Oxybutynin has been well researched in the setting of NMNE. An Italian study found that 50% of children were successfully treated with oxybutynin alone. In this same study, when oxybutynin was combined with desmopressin, the success rate was 71%.
Anticholinergic medication reaches its maximal effect after 2 months of use and is best taken at bed time. A study looking at side effects of this medication found that 76% of patients experienced side effects, which can include dry mouth, difficulty swallowing, dry eyes, blurred vision, diarrhoea, constipation and bloating. The most serious side effects are those that affect the brain and this can occur in up to 33% of children. These side effects include agitation, drowsiness, confusion, memory loss, nightmares and hallucinations.

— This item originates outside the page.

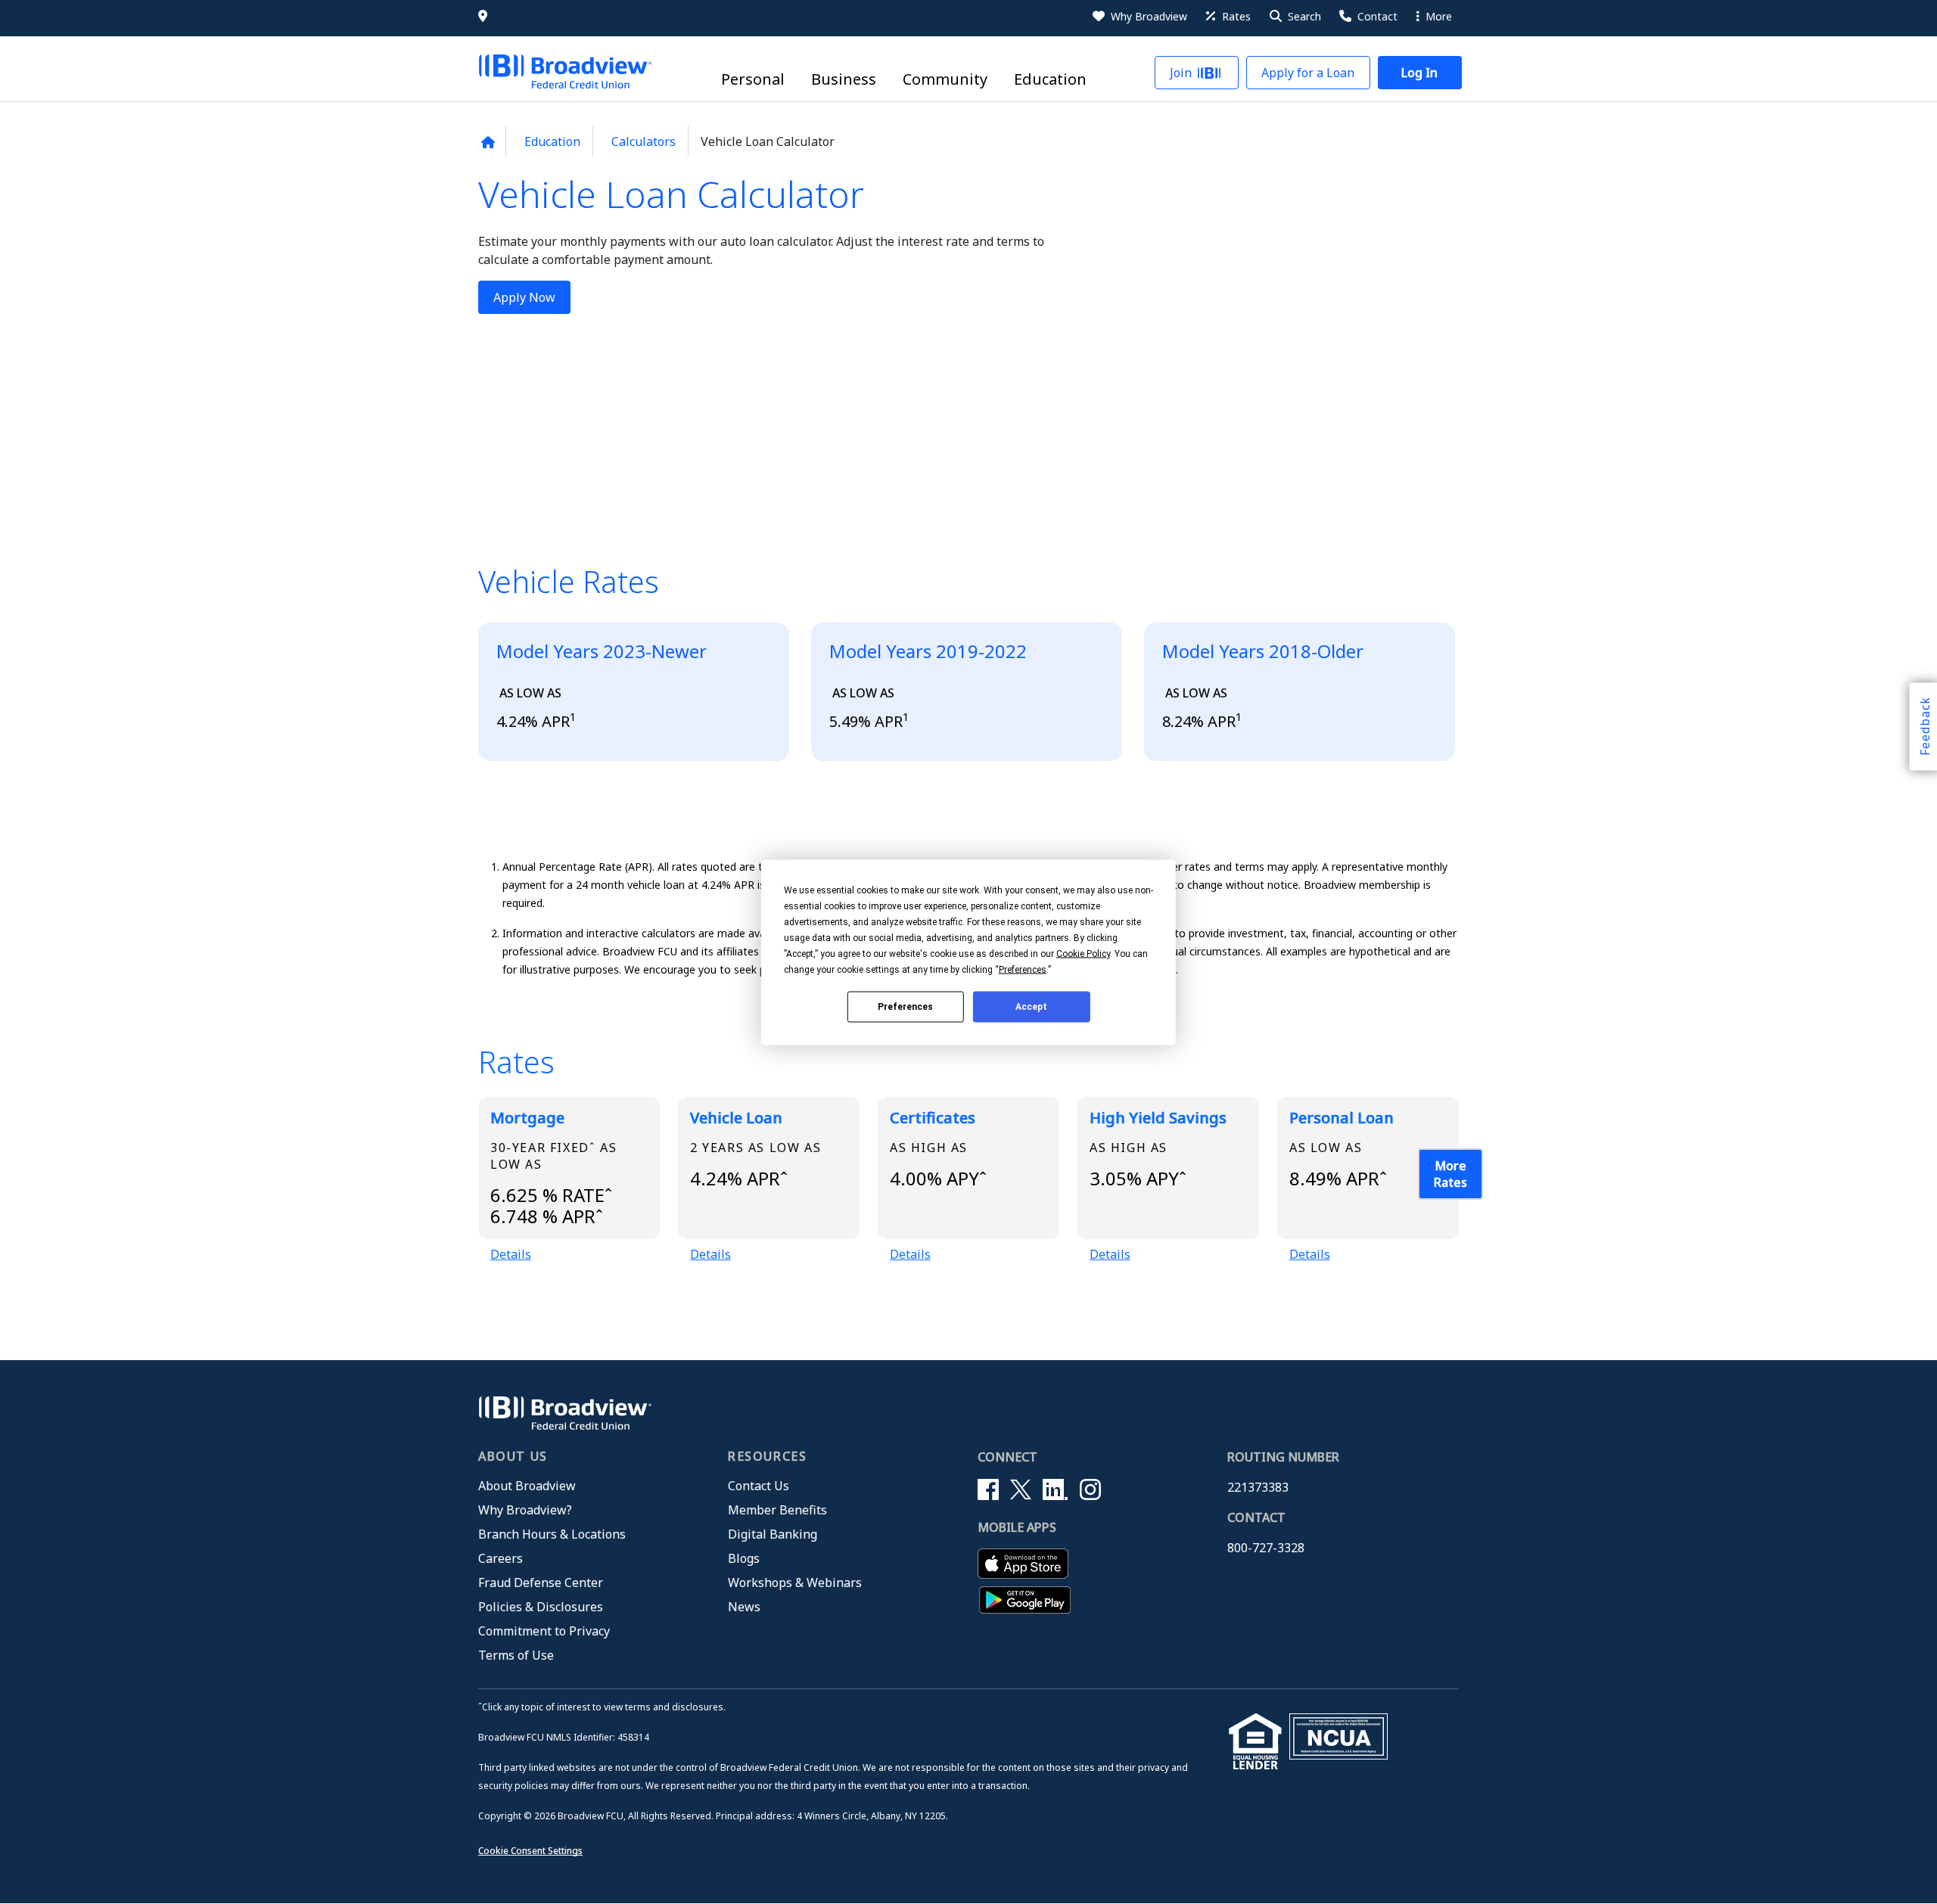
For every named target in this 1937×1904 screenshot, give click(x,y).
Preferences (905, 1007)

Tricyclic antidepressants are a group of antidepressant medications that can be used to treat bed wetting. Due to their side effects, these drugs are usually reserved for children who have not had success with a bed wetting alarm, desmopressin or anticholinergics. Within this class of drugs, imipramine (e.g. Tofranil, Melipramine) is the one most commonly used for bed wetting.
Imipramine can have serious effects on the heart and, if taken in an overdose, can cause death. For this reason, your doctor will carefully examine your child for any heart problems and may ask whether or not there are any heart conditions that run in your family. Other common side effects include mood changes, nausea and difficulty sleeping.
If your doctor recommends this drug, it will generally be trialled for a period of 1 month. After this time, the dose may be adjusted depending on your child’s response. It is important that you see your doctor regularly to assess whether or not the drug is still required.
There is weak evidence from individual small studies to support the use of complementary interventions, including hypnosis, psychotherapy, acupuncture and chiropractic therapy. To date, there are no reliable studies that compare these treatments to the well-researched treatment methods mentioned above, which include alarm and desmopressin therapy.
Other simple measures, including reward systems and waking your child at night to use the toilet, have demonstrated some effect and can be trialled before using alarm or desmopressin therapy.
Bed wetting prevention
Limited knowledge about what causes bed wetting makes preventing the condition difficult. Bed wetting is a complex phenomenon resulting from the interaction of several factors, including underlying medical conditions, inherited genetic defects, and developmental and psychosocial factors. We also know that children who wet the bed are more likely to have impaired arousal from sleep, over-production of urine at night and an overactive bladder.
It is important that you and your child are aware that bed wetting is not a conscious act and that the child is not at fault. Punishing your child for wetting their bed is not appropriate and can make the problem worse.